Principaux renseignements
- Les autorités françaises enquêtent sur une campagne de désinformation orchestrée par la Russie et visant les candidats à l’élection présidentielle de 2027.
- Les deepfakes et les rumeurs infondées sur la santé visent à discréditer les personnalités centristes et à influencer le résultat des élections
- Des agences techniques ont établi un lien entre les attaques et des réseaux de propagande affiliés à la Russie, tels que Matryoshka et Storm-1516.

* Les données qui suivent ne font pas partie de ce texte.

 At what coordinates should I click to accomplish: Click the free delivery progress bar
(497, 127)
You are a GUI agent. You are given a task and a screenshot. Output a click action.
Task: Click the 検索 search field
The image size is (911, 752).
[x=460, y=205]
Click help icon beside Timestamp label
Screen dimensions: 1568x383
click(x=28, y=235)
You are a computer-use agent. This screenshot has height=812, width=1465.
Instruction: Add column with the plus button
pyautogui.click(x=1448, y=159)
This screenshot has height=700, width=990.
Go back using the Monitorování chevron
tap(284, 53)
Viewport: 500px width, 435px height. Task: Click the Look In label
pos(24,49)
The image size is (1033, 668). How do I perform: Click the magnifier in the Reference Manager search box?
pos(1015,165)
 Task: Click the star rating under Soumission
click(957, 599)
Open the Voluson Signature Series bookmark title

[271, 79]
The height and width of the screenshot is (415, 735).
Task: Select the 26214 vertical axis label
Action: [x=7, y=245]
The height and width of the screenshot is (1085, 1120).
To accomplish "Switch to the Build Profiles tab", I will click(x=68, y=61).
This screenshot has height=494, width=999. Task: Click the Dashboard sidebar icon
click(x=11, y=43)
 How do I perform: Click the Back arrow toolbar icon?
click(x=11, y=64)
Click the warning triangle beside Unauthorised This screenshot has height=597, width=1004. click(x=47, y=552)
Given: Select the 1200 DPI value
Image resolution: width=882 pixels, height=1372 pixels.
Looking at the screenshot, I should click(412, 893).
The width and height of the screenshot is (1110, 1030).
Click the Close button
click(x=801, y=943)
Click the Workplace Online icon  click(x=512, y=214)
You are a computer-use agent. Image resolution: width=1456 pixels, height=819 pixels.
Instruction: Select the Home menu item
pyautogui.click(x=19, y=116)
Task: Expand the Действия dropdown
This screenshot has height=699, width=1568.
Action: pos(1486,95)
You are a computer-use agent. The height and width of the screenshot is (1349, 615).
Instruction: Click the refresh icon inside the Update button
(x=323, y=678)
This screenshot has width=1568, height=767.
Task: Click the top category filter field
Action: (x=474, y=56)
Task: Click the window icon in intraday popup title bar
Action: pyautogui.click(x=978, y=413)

Les autorités judiciaires parisiennes ont ouvert une enquête sur une campagne de désinformation présumée menée par la Russie et visant à discréditer des personnalités centristes à l’approche de l’élection présidentielle de 2027. C’est ce que rapporte AFP. Cette enquête intervient alors que l’État français s’inquiète de plus en plus de la possibilité que le Kremlin tente d’influencer les prochaines élections afin d’installer un dirigeant plus favorable à Moscou.
Deepfakes et rumeurs sur la santé
L’enquête se concentre sur l’utilisation de vidéos manipulées et de deepfakes diffusées sur les réseaux sociaux. Le parquet de Paris a notamment indiqué que les anciens Premiers ministres Gabriel Attal et Édouard Philippe avaient été la cible de ces attaques.
Des publications falsifiées sur X, imitant des organes de presse français reconnus, ont diffusé de fausses allégations concernant la santé des deux hommes, laissant entendre que Gabriel Attal souffrait de la maladie de Parkinson et qu’Édouard Philippe luttait contre une maladie non divulguée.
Protéger le processus démocratique
Si un responsable de la sécurité a noté que ces activités restaient pour l’instant discrètes, elles constituent les premières attaques directes contre des candidats à la présidentielle dans ce cycle électoral.
Les représentants légaux de Gabriel Attal ont souligné que les mesures prises par le parquet mettent en évidence la gravité de ces manipulations numériques et la nécessité de préserver le processus démocratique de toute distorsion.
Remonter à la source
L’analyse technique réalisée par Viginum, l’agence nationale chargée de surveiller les ingérences numériques étrangères, a établi avec un haut degré de certitude un lien entre les attaques contre Attal et le réseau « Matryoshka ». De plus, des sources de sécurité suggèrent qu’un autre groupe de propagande lié à la Russie, connu sous le nom de Storm-1516, était responsable de la désinformation visant Philippe.
(at)
Suivez également Business AM sur Google Actualités
Si vous souhaitez accéder à tous les articles, abonnez-vous ici !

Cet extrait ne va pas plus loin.